WORK TO COMPLETE. Report each line from the data below that holds the word "computer".

[DATA LISTING — start]

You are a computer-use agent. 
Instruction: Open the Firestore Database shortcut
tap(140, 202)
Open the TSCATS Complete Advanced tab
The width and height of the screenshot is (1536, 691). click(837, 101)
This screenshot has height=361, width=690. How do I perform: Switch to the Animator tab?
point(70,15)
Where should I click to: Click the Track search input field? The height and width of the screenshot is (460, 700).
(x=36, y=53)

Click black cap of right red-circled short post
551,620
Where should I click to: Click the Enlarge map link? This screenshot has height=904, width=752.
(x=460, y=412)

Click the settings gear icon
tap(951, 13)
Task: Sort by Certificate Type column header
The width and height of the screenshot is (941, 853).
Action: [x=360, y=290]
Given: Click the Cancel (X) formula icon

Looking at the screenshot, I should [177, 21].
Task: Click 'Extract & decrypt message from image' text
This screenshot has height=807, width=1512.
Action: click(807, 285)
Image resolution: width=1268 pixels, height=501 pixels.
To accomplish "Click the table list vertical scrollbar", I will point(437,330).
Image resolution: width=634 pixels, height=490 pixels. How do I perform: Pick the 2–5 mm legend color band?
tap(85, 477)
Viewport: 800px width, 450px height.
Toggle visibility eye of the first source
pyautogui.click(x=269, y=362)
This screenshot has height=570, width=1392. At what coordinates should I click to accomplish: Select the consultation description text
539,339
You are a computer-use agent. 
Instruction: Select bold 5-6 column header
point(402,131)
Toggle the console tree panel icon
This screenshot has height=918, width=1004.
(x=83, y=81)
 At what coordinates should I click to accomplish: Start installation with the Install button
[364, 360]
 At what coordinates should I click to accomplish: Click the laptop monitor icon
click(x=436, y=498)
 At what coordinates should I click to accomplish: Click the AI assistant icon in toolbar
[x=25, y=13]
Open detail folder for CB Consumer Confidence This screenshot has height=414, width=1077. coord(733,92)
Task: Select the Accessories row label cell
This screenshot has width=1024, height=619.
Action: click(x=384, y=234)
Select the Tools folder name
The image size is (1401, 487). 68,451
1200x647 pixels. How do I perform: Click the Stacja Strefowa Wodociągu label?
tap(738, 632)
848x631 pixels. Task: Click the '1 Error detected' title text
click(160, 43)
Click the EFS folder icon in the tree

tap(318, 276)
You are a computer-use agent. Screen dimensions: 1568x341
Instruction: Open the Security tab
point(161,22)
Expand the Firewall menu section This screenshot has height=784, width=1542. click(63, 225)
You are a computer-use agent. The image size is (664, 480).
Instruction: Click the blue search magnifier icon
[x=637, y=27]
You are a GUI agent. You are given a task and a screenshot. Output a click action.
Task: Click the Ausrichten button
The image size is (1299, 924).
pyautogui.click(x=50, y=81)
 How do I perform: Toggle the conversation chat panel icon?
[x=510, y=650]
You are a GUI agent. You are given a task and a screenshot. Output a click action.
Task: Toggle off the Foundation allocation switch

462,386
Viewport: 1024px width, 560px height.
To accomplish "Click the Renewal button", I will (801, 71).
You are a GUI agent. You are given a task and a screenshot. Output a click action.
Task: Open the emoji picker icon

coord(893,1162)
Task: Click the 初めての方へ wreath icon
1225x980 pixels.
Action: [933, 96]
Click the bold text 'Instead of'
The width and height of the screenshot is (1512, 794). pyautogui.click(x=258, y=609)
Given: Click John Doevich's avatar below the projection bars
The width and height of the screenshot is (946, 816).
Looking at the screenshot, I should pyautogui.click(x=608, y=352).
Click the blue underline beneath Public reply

[DATA LISTING — finish]

EXERCISE RESPONSE.
You are a computer-use agent. 
You are a computer-use agent. 
You are a computer-use agent. Screen dimensions: 1568x341
You are a computer-use agent. The image size is (664, 480).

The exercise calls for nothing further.